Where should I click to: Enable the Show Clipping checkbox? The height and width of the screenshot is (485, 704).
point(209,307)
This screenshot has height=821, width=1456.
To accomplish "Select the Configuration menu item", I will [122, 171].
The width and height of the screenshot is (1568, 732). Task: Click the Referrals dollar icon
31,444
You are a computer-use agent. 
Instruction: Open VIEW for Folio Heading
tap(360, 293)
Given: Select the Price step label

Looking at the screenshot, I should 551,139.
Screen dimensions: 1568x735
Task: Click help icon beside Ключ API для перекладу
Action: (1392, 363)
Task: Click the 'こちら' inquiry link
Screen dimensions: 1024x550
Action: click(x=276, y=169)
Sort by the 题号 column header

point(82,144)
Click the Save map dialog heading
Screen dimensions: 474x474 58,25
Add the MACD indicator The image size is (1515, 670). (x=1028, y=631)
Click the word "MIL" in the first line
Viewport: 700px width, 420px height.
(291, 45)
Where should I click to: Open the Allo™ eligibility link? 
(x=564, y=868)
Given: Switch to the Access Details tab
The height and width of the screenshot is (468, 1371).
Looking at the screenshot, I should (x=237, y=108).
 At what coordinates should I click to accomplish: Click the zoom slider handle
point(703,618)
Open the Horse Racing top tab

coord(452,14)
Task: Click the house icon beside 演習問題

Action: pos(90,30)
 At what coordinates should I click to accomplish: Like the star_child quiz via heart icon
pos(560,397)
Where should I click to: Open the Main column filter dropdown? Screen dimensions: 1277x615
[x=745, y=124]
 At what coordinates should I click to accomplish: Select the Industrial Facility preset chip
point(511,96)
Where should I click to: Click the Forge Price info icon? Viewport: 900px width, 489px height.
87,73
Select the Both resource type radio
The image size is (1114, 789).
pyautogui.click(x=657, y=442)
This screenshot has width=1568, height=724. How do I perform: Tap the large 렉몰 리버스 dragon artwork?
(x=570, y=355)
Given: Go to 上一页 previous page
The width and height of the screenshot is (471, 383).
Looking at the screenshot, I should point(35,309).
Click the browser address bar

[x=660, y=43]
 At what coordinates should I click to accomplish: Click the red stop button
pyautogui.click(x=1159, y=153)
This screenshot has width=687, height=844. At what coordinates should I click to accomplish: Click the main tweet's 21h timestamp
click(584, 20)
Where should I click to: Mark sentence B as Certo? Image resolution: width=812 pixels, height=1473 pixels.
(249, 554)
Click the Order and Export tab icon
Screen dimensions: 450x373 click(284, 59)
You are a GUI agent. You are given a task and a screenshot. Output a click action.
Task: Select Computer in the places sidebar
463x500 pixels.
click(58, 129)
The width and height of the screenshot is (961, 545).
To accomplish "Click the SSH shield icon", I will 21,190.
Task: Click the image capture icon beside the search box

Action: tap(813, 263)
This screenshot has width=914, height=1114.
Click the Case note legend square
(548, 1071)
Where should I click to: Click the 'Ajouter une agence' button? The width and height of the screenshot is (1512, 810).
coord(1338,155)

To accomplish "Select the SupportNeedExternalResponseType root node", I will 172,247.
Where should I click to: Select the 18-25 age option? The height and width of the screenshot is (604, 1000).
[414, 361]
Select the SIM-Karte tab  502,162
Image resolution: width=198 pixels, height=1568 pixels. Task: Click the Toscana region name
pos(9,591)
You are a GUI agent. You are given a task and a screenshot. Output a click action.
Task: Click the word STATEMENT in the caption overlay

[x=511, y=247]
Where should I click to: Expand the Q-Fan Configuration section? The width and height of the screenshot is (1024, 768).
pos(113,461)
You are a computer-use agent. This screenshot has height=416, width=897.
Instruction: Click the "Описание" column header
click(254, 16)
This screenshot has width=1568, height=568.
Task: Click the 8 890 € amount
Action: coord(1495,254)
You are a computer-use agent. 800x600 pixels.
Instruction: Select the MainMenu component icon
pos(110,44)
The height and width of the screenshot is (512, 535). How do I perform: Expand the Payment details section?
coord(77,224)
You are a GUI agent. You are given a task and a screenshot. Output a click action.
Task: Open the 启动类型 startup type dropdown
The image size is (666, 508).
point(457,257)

What is expected: Write out every entry word for word.

Result of the exercise:
Where should I click to: Enable the Show Clipping checkbox? The height and width of the screenshot is (485, 704).
point(209,307)
This screenshot has height=821, width=1456.
To accomplish "Select the Configuration menu item", I will [122, 171].
The width and height of the screenshot is (1568, 732). Task: Click the Referrals dollar icon
31,444
You are a computer-use agent. 
Instruction: Open VIEW for Folio Heading
tap(360, 293)
Given: Select the Price step label

Looking at the screenshot, I should 551,139.
Screen dimensions: 1568x735
Task: Click help icon beside Ключ API для перекладу
Action: (1392, 363)
Task: Click the 'こちら' inquiry link
Screen dimensions: 1024x550
Action: click(x=276, y=169)
Sort by the 题号 column header

point(82,144)
Click the Save map dialog heading
Screen dimensions: 474x474 58,25
Add the MACD indicator The image size is (1515, 670). (x=1028, y=631)
Click the word "MIL" in the first line
Viewport: 700px width, 420px height.
(291, 45)
Where should I click to: Open the Allo™ eligibility link? 
(x=564, y=868)
Given: Switch to the Access Details tab
The height and width of the screenshot is (468, 1371).
Looking at the screenshot, I should (x=237, y=108).
 At what coordinates should I click to accomplish: Click the zoom slider handle
point(703,618)
Open the Horse Racing top tab

coord(452,14)
Task: Click the house icon beside 演習問題

Action: pos(90,30)
 At what coordinates should I click to accomplish: Like the star_child quiz via heart icon
pos(560,397)
Where should I click to: Open the Main column filter dropdown? Screen dimensions: 1277x615
[x=745, y=124]
 At what coordinates should I click to accomplish: Select the Industrial Facility preset chip
point(511,96)
Where should I click to: Click the Forge Price info icon? Viewport: 900px width, 489px height.
87,73
Select the Both resource type radio
The image size is (1114, 789).
pyautogui.click(x=657, y=442)
This screenshot has width=1568, height=724. How do I perform: Tap the large 렉몰 리버스 dragon artwork?
(x=570, y=355)
Given: Go to 上一页 previous page
The width and height of the screenshot is (471, 383).
Looking at the screenshot, I should point(35,309).
Click the browser address bar

[x=660, y=43]
 At what coordinates should I click to accomplish: Click the red stop button
pyautogui.click(x=1159, y=153)
This screenshot has width=687, height=844. At what coordinates should I click to accomplish: Click the main tweet's 21h timestamp
click(584, 20)
Where should I click to: Mark sentence B as Certo? Image resolution: width=812 pixels, height=1473 pixels.
(249, 554)
Click the Order and Export tab icon
Screen dimensions: 450x373 click(284, 59)
You are a GUI agent. You are given a task and a screenshot. Output a click action.
Task: Select Computer in the places sidebar
463x500 pixels.
click(58, 129)
The width and height of the screenshot is (961, 545).
To accomplish "Click the SSH shield icon", I will 21,190.
Task: Click the image capture icon beside the search box

Action: tap(813, 263)
This screenshot has width=914, height=1114.
Click the Case note legend square
(548, 1071)
Where should I click to: Click the 'Ajouter une agence' button? The width and height of the screenshot is (1512, 810).
coord(1338,155)

To accomplish "Select the SupportNeedExternalResponseType root node", I will 172,247.
Where should I click to: Select the 18-25 age option? The height and width of the screenshot is (604, 1000).
[414, 361]
Select the SIM-Karte tab  502,162
Image resolution: width=198 pixels, height=1568 pixels. Task: Click the Toscana region name
pos(9,591)
You are a GUI agent. You are given a task and a screenshot. Output a click action.
Task: Click the word STATEMENT in the caption overlay

[x=511, y=247]
Where should I click to: Expand the Q-Fan Configuration section? The width and height of the screenshot is (1024, 768).
pos(113,461)
You are a computer-use agent. This screenshot has height=416, width=897.
Instruction: Click the "Описание" column header
click(254, 16)
This screenshot has width=1568, height=568.
Task: Click the 8 890 € amount
Action: coord(1495,254)
You are a computer-use agent. 800x600 pixels.
Instruction: Select the MainMenu component icon
pos(110,44)
The height and width of the screenshot is (512, 535). How do I perform: Expand the Payment details section?
coord(77,224)
You are a GUI agent. You are given a task and a screenshot. Output a click action.
Task: Open the 启动类型 startup type dropdown
The image size is (666, 508).
point(457,257)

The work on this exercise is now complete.